- **PROMPT 1**
Render the rows as a Markdown table with the columns Line No and Line. Start at the line containing "This screenshot has height=461, width=608.", end at the last line of the rows, skip blank lines, and leave out the pictures.

- **TEXT BLOCK**

- - -

There was after all a spy who had delivered documents to Schwartzkoppen, the German military attaché in Paris. The spy had been brazen enough to set forth the documents in an itemized list—the famous bordereau—that French counterespionage had stolen. From the nature of the documents it was a reasonable inference that the spy was on the General Staff; there was a possibility that he was one of the new appointees, for they had access to many departments; he might even be the same man as the “Scoundrel D—,” a minor spy mentioned in a letter from Schwartzkoppen to his colleague, the Italian attaché But when in studying a list of officers the name Alfred Dreyfus was reached, and just from his Jewish name it was decided that the spy was found, the first step in madness had been taken.
It turned out that there was some resemblance between the handwriting in the bordereau and Dreyfus’s. Although some handwriting experts refused to identify Dreyfus as the author, others, assured there was independent proof he was the spy, made the identification. It had been mad to suppose the spy was a well-to-do Jewish officer, in no need of the relatively small sums that selling documents brought, and with, in Theodor Herzl’s words, “an almost pathological hunger for honor.” But the mad hypothesis, simply by being persisted in, had created evidence in its support.
At the court-martial the shaky evidence of the handwriting was bolstered by the positive if unsubstantiated statement of Major Henry, an intelligence officer. He swore that he had been reliably informed by one he could not name that Dreyfus was a spy. Unknown to the defense, the judges received from the minister of war the “Scoundrel D—” letter and other documents not related to Dreyfus, together with a written argument by the minister that they proved Dreyfus’s guilt. The judges were probably unaware that they were seriously violating the defendant’s most elementary right, the right to know the evidence against him so that he might answer it. Lay judges are tempted to go outside the record, to find the facts free from the bedeviling of the lawyers. To these officers who served as judges it must have appeared eminently sensible to be doubly relieved of the responsibility of judging—on the one hand, by the intelligence officer whose duty it was to know the facts, on the other by their superior’s expression of his opinion.

- - -

- **ROWS**
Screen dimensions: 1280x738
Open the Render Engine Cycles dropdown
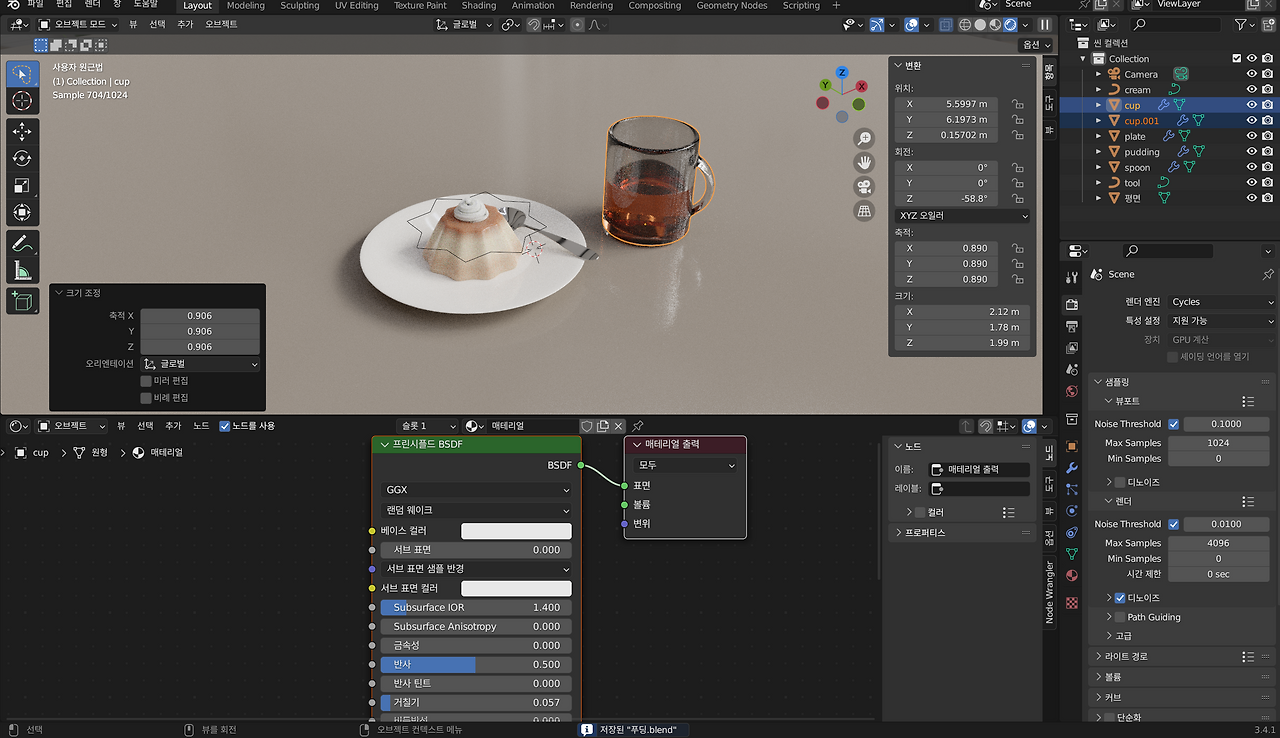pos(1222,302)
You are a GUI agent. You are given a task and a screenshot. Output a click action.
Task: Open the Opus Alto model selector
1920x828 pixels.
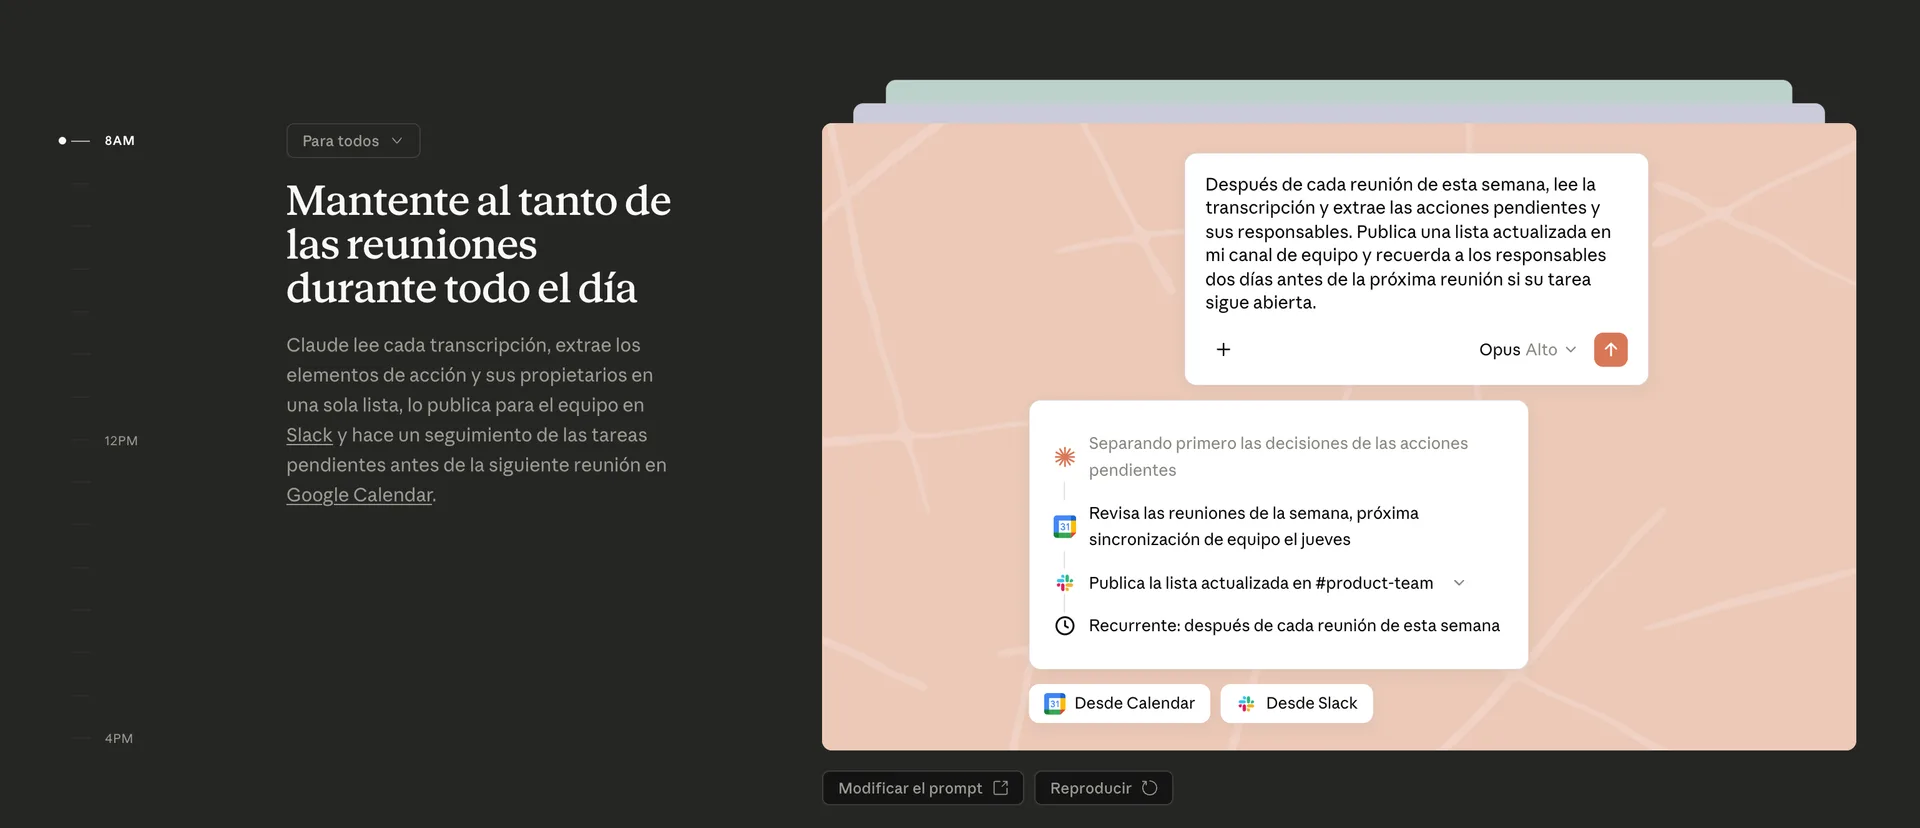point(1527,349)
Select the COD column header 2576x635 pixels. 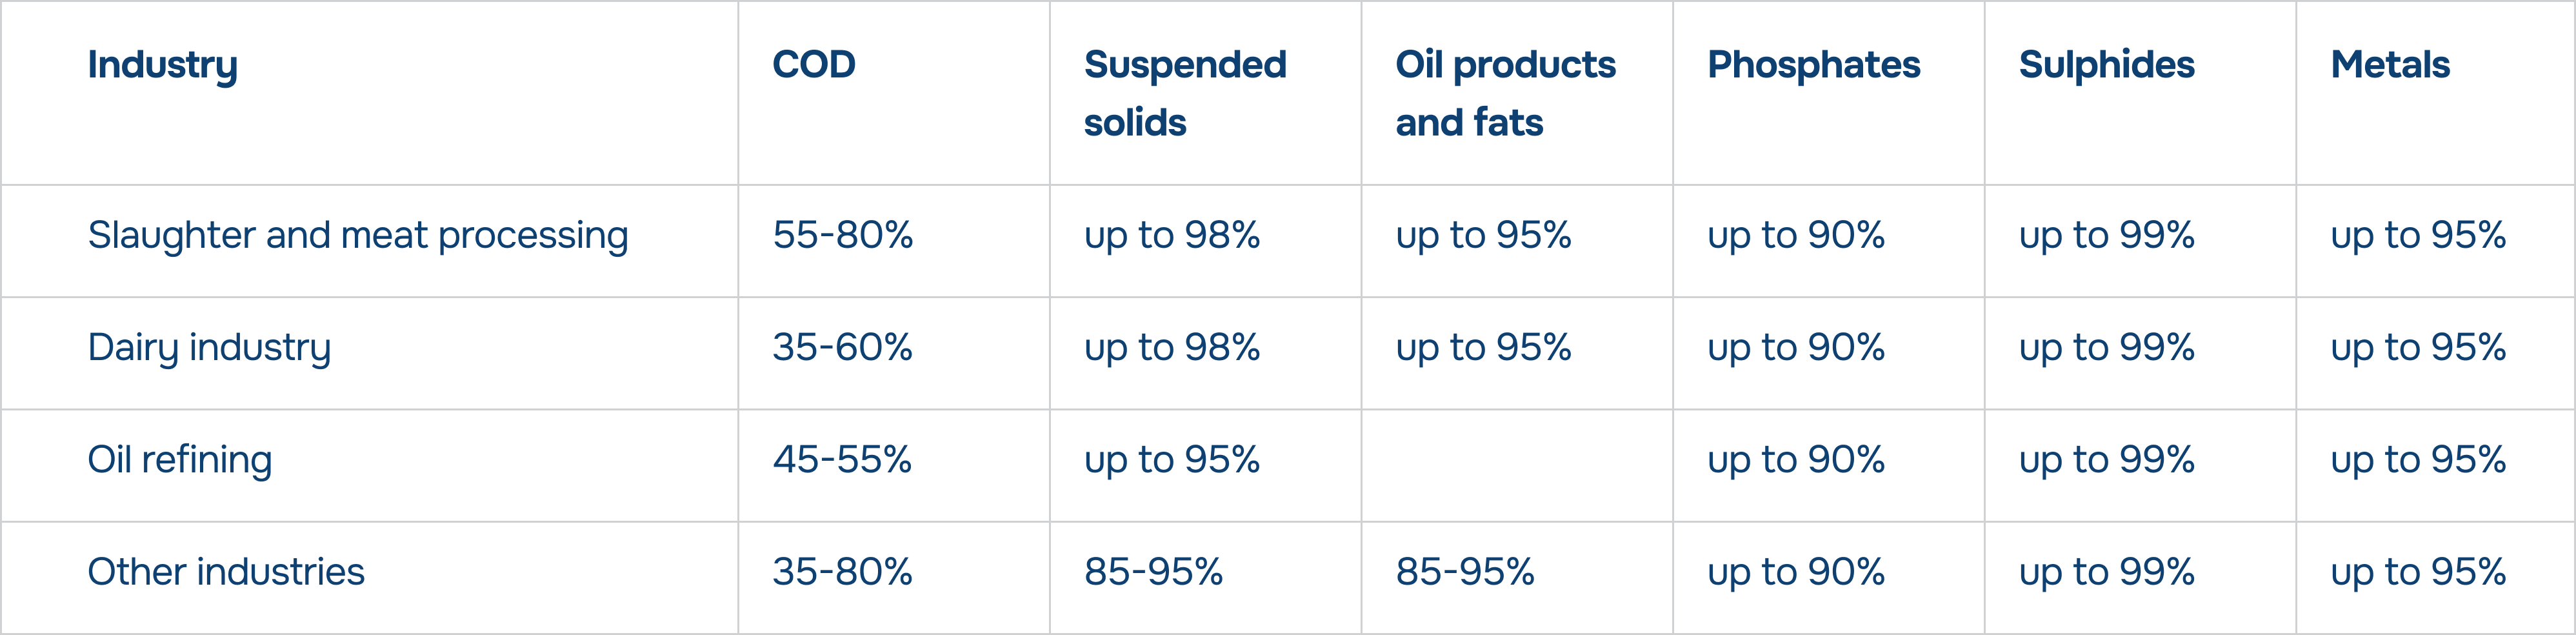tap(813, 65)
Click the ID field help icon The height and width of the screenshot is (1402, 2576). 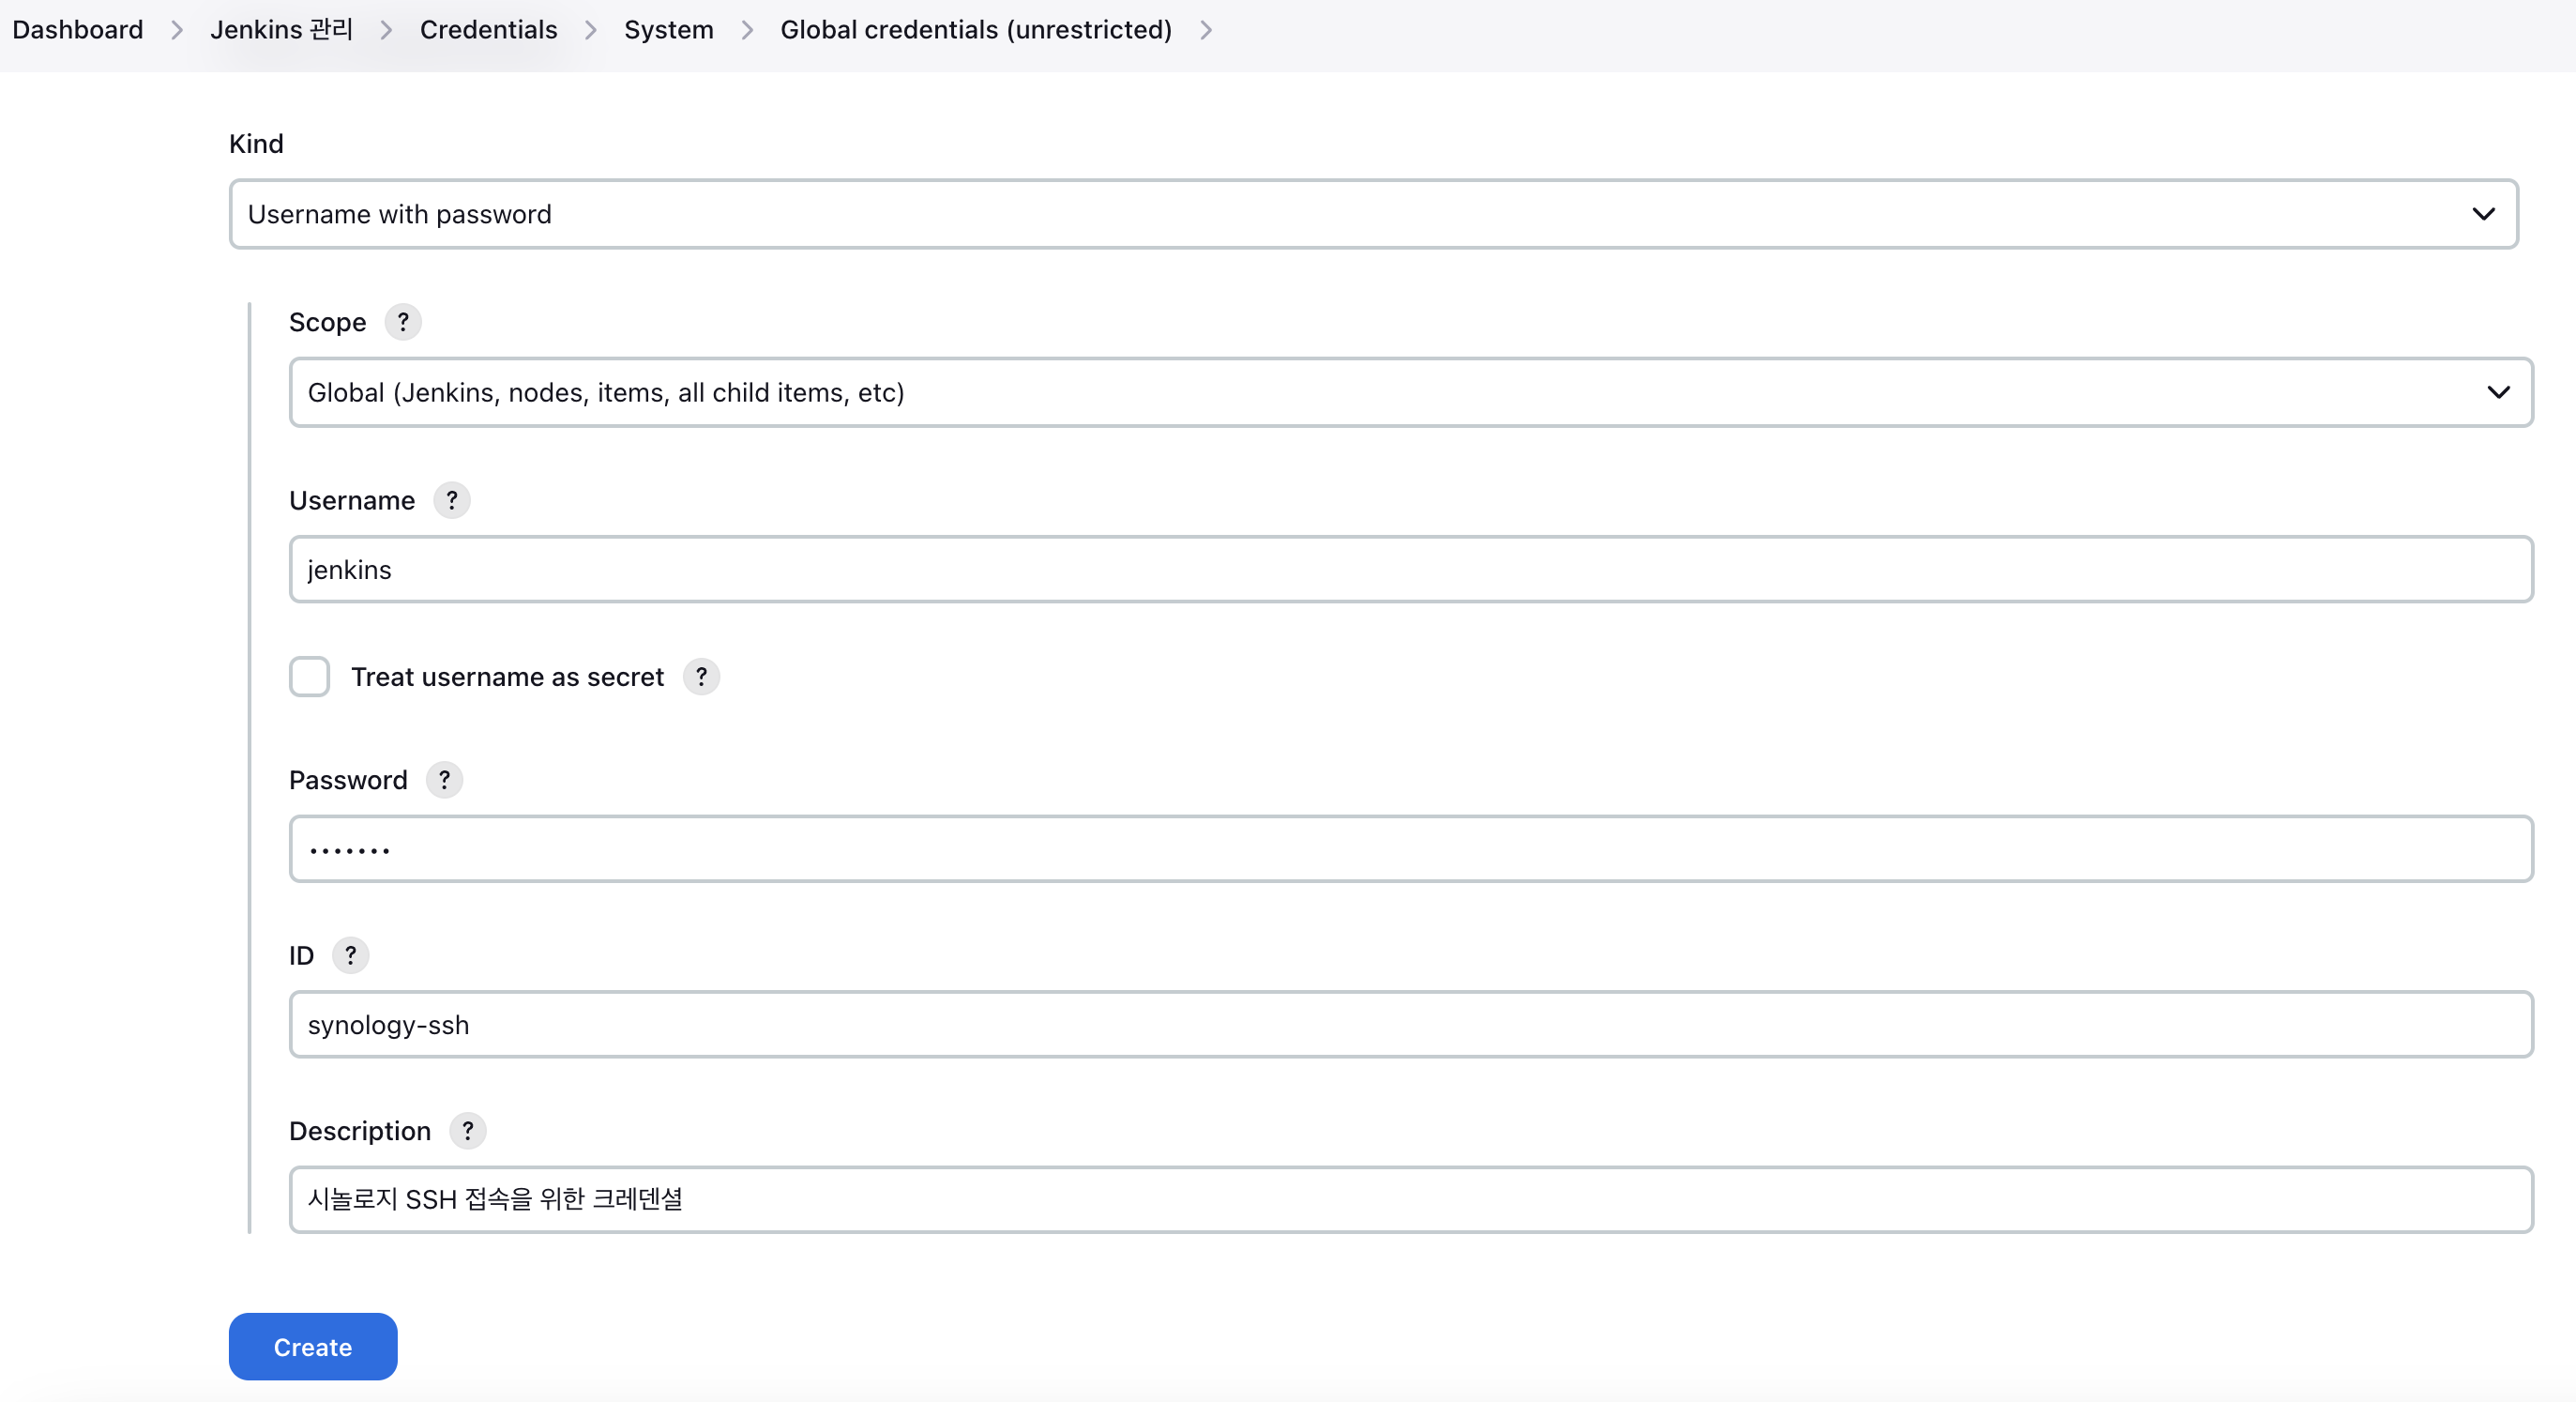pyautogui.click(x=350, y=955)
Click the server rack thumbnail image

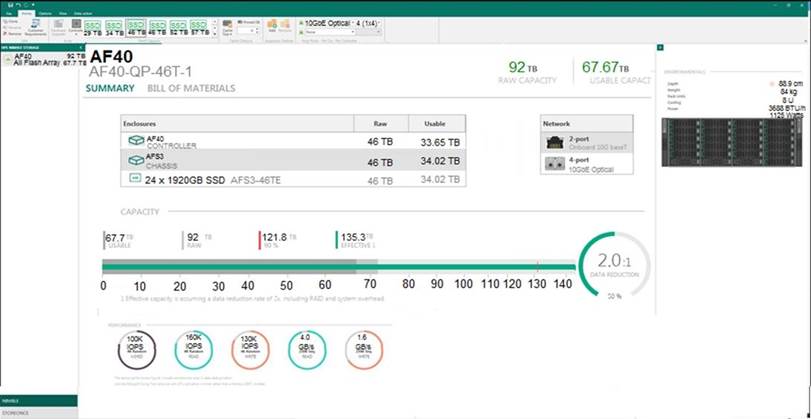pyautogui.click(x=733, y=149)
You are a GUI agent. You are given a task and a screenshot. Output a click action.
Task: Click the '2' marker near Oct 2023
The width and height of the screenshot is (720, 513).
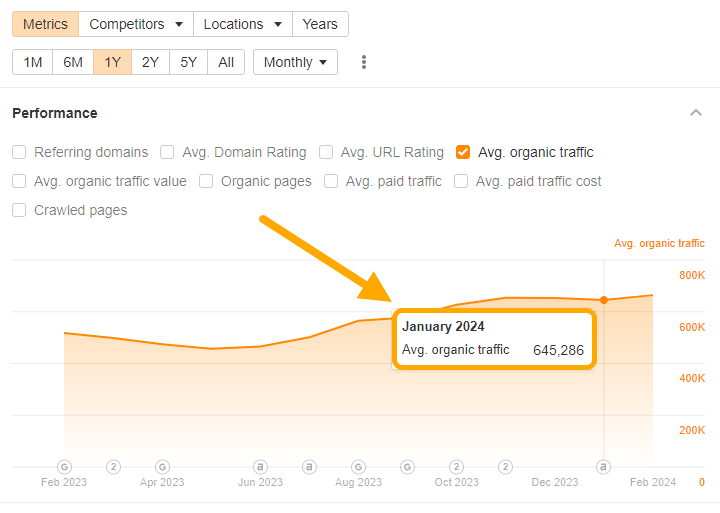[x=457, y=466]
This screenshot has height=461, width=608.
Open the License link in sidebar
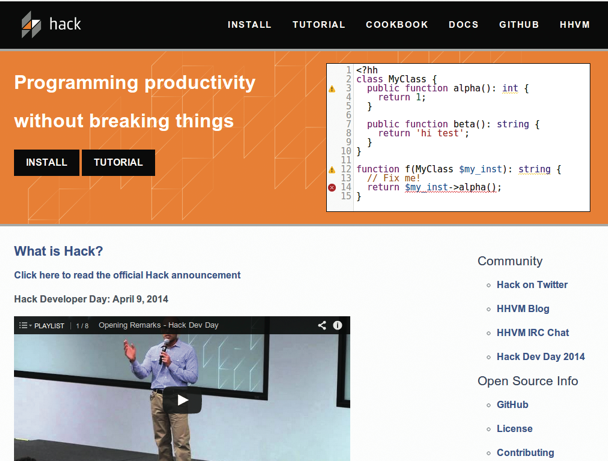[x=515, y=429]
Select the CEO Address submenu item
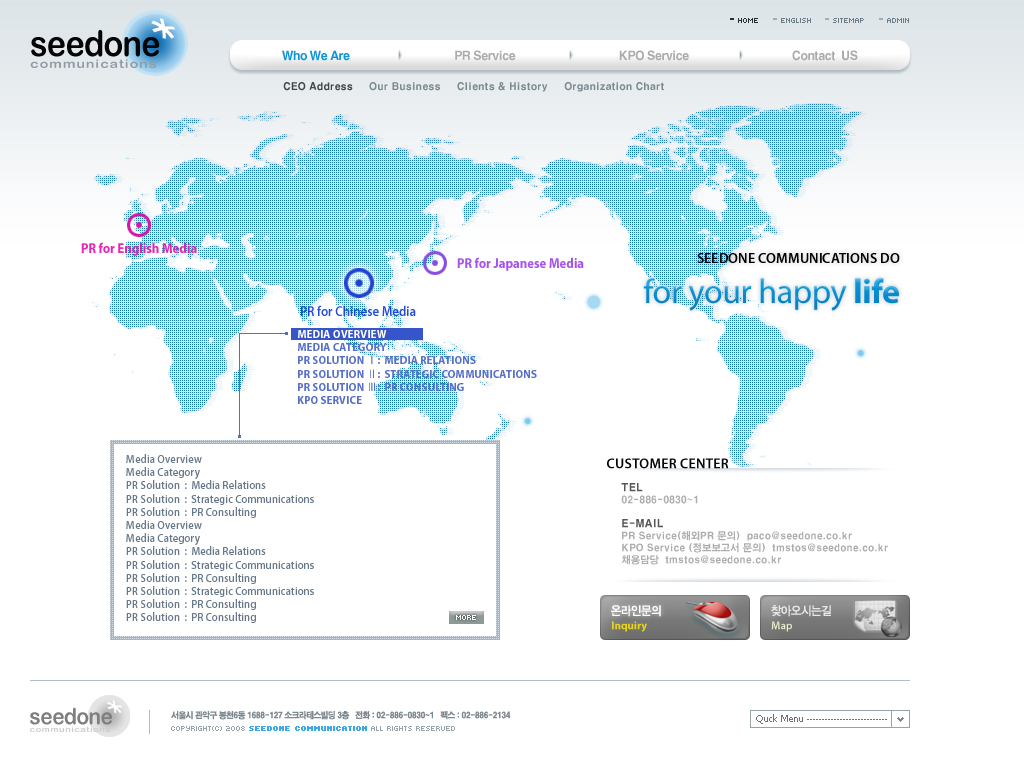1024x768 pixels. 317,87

- - -

- **PROMPT 2**
Write out the passage on the Dreyfus affair in full, word for word.

- **EXERCISE RESULT 1**
| Line No | Line |
|---|---|
| 1 | This screenshot has height=461, width=608. |
| 2 | Open the License link in sidebar |
| 3 | [x=515, y=429] |
| 4 | Select the CEO Address submenu item |
| 5 | 1024x768 pixels. 317,87 |

- **EXERCISE RESULT 2**
There was after all a spy who had delivered documents to Schwartzkoppen, the German military attaché in Paris. The spy had been brazen enough to set forth the documents in an itemized list—the famous bordereau—that French counterespionage had stolen. From the nature of the documents it was a reasonable inference that the spy was on the General Staff; there was a possibility that he was one of the new appointees, for they had access to many departments; he might even be the same man as the “Scoundrel D—,” a minor spy mentioned in a letter from Schwartzkoppen to his colleague, the Italian attaché But when in studying a list of officers the name Alfred Dreyfus was reached, and just from his Jewish name it was decided that the spy was found, the first step in madness had been taken.
It turned out that there was some resemblance between the handwriting in the bordereau and Dreyfus’s. Although some handwriting experts refused to identify Dreyfus as the author, others, assured there was independent proof he was the spy, made the identification. It had been mad to suppose the spy was a well-to-do Jewish officer, in no need of the relatively small sums that selling documents brought, and with, in Theodor Herzl’s words, “an almost pathological hunger for honor.” But the mad hypothesis, simply by being persisted in, had created evidence in its support.
At the court-martial the shaky evidence of the handwriting was bolstered by the positive if unsubstantiated statement of Major Henry, an intelligence officer. He swore that he had been reliably informed by one he could not name that Dreyfus was a spy. Unknown to the defense, the judges received from the minister of war the “Scoundrel D—” letter and other documents not related to Dreyfus, together with a written argument by the minister that they proved Dreyfus’s guilt. The judges were probably unaware that they were seriously violating the defendant’s most elementary right, the right to know the evidence against him so that he might answer it. Lay judges are tempted to go outside the record, to find the facts free from the bedeviling of the lawyers. To these officers who served as judges it must have appeared eminently sensible to be doubly relieved of the responsibility of judging—on the one hand, by the intelligence officer whose duty it was to know the facts, on the other by their superior’s expression of his opinion.